Welcome back to the wacky world of 2000s lonely white-guy indie pop. If you weren’t too annoyed by it the first time around, you’ll likely enjoy this 36-minute trip down memory lane. That’s not to suggest that there is nothing on Wild Knights that someone who missed out on that moment wouldn’t enjoy, or that there’s nothing here that other artists in that genre haven’t already offered. In fact, there are elements of this record, like the two that came before it, that are done significantly better than most of the band’s peers. The elegant production, for instance, brings together acoustic and electronic instruments in a smart and textured package that recalls the best of Electric Light Orchestra or Yoshimi-era Flaming Lips.

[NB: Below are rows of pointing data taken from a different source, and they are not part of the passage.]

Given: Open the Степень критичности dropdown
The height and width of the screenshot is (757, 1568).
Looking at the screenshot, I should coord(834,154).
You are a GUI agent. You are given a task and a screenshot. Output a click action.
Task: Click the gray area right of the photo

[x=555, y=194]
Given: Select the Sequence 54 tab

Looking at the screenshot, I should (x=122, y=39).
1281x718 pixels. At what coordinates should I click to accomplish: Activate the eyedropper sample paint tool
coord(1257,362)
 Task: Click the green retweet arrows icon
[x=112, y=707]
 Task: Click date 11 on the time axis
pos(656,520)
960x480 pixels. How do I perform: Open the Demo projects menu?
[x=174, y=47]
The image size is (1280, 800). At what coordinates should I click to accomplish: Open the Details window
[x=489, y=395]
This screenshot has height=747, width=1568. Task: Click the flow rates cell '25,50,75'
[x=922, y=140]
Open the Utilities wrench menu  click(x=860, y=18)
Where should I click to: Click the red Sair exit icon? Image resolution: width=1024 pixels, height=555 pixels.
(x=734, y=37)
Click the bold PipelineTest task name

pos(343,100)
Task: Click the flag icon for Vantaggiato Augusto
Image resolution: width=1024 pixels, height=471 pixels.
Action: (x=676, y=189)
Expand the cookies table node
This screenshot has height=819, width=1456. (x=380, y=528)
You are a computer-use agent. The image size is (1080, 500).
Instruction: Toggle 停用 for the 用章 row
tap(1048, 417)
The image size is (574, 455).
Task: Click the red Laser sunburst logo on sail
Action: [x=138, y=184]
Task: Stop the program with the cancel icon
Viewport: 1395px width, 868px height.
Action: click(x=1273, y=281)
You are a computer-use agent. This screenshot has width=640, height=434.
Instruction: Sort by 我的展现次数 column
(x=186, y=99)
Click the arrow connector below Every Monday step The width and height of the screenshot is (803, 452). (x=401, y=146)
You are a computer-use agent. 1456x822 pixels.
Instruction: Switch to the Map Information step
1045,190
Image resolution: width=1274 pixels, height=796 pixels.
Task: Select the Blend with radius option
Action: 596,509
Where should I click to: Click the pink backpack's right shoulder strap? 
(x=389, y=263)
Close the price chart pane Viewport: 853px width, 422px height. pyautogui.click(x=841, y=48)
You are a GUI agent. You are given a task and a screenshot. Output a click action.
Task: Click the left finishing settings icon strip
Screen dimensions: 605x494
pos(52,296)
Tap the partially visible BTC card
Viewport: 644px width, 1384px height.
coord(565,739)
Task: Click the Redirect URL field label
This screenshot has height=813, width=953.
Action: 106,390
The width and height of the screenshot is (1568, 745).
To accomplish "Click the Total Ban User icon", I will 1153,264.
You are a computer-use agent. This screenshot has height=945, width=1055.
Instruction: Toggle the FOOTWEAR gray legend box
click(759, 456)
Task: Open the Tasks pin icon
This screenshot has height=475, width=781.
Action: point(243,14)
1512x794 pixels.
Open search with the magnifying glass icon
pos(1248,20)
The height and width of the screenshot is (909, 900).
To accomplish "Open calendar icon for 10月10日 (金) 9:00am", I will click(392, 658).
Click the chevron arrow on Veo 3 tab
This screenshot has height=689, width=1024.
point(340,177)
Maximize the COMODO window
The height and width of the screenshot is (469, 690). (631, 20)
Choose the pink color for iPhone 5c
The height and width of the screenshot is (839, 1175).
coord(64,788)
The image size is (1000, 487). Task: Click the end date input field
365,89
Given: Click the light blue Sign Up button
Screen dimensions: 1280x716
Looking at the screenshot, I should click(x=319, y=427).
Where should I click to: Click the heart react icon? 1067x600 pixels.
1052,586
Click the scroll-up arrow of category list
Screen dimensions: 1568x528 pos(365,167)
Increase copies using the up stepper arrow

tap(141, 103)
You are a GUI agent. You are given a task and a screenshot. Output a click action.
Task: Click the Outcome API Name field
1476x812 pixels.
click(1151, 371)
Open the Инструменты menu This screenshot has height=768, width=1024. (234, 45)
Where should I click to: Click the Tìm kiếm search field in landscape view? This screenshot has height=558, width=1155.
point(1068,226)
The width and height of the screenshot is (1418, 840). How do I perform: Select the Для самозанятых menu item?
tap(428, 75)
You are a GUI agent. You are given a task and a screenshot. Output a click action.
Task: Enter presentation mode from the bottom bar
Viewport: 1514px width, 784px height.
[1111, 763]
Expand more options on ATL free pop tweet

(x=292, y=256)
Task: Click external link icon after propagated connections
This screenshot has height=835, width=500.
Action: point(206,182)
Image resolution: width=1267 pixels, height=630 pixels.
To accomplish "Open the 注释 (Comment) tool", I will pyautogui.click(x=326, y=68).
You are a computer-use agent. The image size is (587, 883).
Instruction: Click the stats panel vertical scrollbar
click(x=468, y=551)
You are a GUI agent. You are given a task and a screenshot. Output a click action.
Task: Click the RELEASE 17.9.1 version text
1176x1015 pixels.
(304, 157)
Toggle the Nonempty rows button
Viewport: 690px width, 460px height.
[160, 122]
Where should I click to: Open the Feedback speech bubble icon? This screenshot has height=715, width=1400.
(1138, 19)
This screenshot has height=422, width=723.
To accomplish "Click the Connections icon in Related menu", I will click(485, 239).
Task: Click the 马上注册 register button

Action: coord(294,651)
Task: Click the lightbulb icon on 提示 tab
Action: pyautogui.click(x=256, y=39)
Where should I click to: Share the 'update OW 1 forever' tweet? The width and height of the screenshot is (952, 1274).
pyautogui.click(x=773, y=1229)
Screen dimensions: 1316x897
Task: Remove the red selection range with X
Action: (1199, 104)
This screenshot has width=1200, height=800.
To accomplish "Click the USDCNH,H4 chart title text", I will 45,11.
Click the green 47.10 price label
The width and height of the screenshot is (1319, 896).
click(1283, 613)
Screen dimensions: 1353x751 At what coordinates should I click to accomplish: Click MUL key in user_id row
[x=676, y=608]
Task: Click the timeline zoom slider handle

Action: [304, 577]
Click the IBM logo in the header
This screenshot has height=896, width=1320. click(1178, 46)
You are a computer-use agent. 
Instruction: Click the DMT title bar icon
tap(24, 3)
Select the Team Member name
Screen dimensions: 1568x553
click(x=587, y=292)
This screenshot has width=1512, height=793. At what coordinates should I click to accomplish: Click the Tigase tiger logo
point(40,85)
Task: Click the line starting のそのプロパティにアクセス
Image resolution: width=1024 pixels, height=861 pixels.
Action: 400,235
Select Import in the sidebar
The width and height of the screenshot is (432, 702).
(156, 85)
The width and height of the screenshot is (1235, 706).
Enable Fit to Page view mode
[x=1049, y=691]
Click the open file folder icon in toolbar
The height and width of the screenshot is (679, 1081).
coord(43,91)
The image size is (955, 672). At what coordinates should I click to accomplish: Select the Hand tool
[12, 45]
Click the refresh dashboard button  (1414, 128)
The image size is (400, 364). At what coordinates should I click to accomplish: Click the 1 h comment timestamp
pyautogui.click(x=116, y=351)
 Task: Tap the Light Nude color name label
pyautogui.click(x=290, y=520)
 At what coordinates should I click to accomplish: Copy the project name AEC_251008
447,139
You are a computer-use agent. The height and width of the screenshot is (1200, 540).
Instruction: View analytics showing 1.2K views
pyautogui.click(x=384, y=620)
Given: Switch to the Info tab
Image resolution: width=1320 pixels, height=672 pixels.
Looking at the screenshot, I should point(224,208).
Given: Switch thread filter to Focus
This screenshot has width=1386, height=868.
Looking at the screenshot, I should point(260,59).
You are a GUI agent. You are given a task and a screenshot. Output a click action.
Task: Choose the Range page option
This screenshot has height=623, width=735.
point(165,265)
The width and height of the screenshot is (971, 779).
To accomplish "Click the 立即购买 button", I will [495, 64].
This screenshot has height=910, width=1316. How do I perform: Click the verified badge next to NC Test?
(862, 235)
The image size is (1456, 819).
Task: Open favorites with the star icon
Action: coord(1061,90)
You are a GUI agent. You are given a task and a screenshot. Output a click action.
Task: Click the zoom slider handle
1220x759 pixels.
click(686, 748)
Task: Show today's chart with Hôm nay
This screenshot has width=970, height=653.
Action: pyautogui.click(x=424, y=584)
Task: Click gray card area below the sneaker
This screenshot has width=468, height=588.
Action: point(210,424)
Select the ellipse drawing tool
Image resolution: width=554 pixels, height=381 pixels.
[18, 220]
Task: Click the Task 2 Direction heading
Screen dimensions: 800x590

Songs like “Legend of Kage” stick out as the best moments on Wild Knights. With its auxiliary synths that support rather than distract from its rich, bright melody, “Kage” deviates ever so slightly from the sometimes-rigid formula honored by the rest of the LP. That formula, which depends heavily on David Terry repeating lyrical phrases for effect while electronics skitter around muscular drums, begins to wear on songs like album centerpiece, “Falling Down.” In this tame-to-a-fault slow jam, Terry repeatedly insists “I’m always falling down and I’m never getting up,” over a somber saxophone that, while a good idea on its face, never seems to do much.

Aqueduct doesn’t do “dark” or “intense” particularly well — although they take a few swings at it here — because their natural mode is too buoyant to make the threat credible (“Let’s go out and see what kind of trouble we can get in,” Terry sings on “Street Fighter”, but there’s just no way the trouble could be that bad). Crucially, though, Wild Knights doesn’t suffer from a lack of ideas. It frequently has some good ones, even. For its occasional misfires, the band’s sporadic willingness to try something new goes a long way. At the very least, this is an affable return from a perfectly good band. It might be of an era, and it might not always hang together perfectly, but it’s competent and comfortable, and will remind many listeners what they liked about Aqueduct in the first place.